2007年07月11日 (水) | 編集 |
![]() | マジカル・ドロップス (2007/06) 風野 潮 商品詳細を見る |
仲良しだった真由美が、そっとタイムカプセルに入れた40粒入りの缶入りドロップ。タイムカプセル内にあった思いでとドロップは、42歳になった菜穂子の元へ届いた。それは真由美が15歳という若さで亡くなり、彼女の身内の行方が分からないからだ。菜穂子は親友の美智と当時を懐かしみながら、真由美のドロップを食べてみることに。当時真由美が笑いながら命名した通り、ドロップは15歳に戻れる魔法の薬になっていた。
主人公の菜穂子は平凡な主婦で、旦那は仕事漬けで日曜日にも休日出勤をしている。長男の要は高2で、仲間の谷崎・吉田と一緒にバンド活動に夢中になっている。長女の茜は中3で、声をかけても返事をしないし、部屋でなにかをしているオタク。親友の美智は、アンティーク店を経営するやり手で、菜穂子の良き相談相手。

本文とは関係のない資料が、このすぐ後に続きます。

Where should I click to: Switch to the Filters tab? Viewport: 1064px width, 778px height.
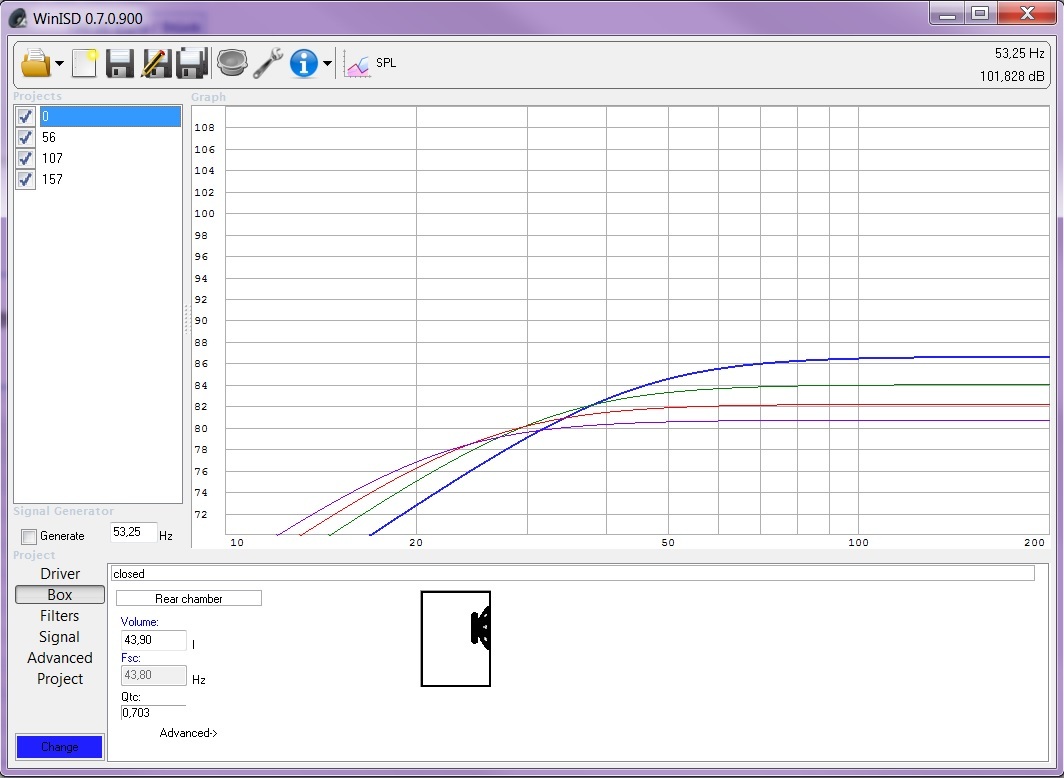tap(60, 616)
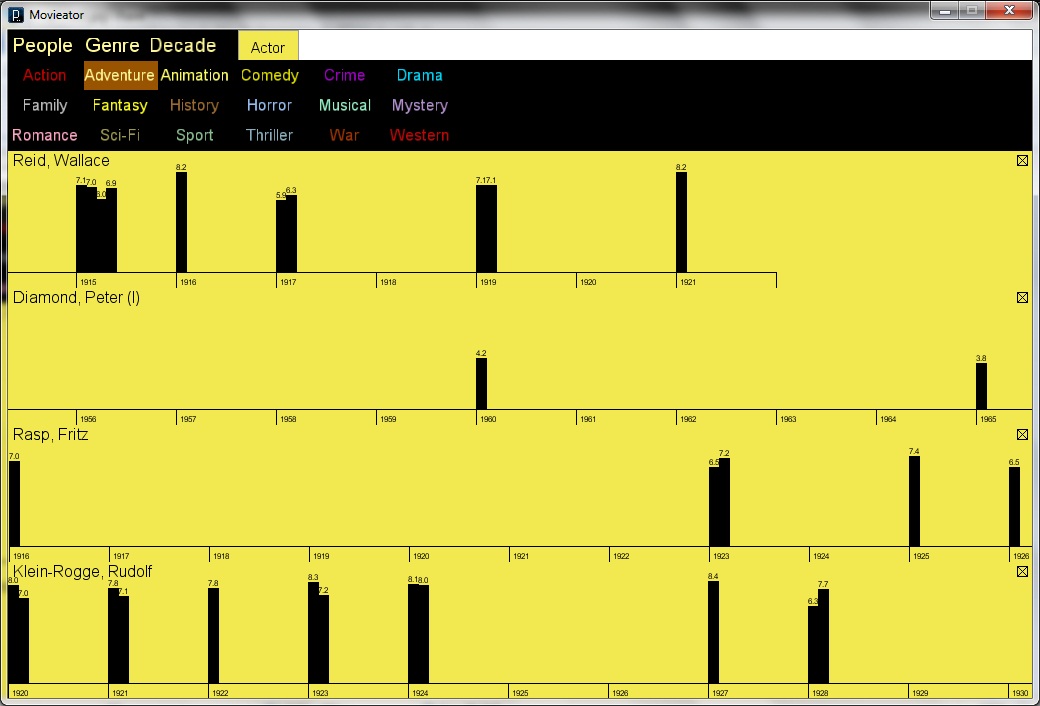The width and height of the screenshot is (1040, 706).
Task: Click the Comedy genre label
Action: coord(270,75)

菜穂子と美智が15歳の姿になり、なんちゃって制服を着て、カラオケ大会に参加する。そこで二人は、かつて夢中になったピンクレディのUFOを振りつきで大熱唱をする。それを見た息子の要に、なんとバンドのボーカルへとスカウトされてしまうのだ。そして菜穂子は、15歳のナオとして息子のバンドに参加し、バンドコンテストを目指す。しかし15歳の姿でいられるドロップの効果は、2時間17分だけという制限付き。母であることを隠しながらもロックを楽しむ菜穂子だが、ドロップの数は減っていく。
簡単に言えばこんなお話です。平凡な主婦である菜穂子の、ほのぼのとした生活も良い。親と行動を共にするのを嫌う年代ですが、菜穂子は同世代になり息子と一緒に過ごす。そしてバンドに熱くなるナオが、とてもイキイキとして読んでいてすごく楽しいのだ。楽器を演奏する少年たちも、個性があって素敵です。無口な吉田くんがお気に入りでした。
息子の友達に好意を持たれて、嬉しいながらもあたふたするナオの姿も可愛らしかった。でも冷静に考えると、ほんとは42歳っすよね。うーん、微妙だが可愛いにしとくか。その後、初恋の相手だった真由美の兄に、ナオの姿で再会して心が揺れたりもする。42歳のお母さんには、ちょっと贅沢すぎるよなー。風野さんの願望が入っているのかな。なんて邪推してみたりもする。なんだか当っていそうな気がするよ。ふふっ。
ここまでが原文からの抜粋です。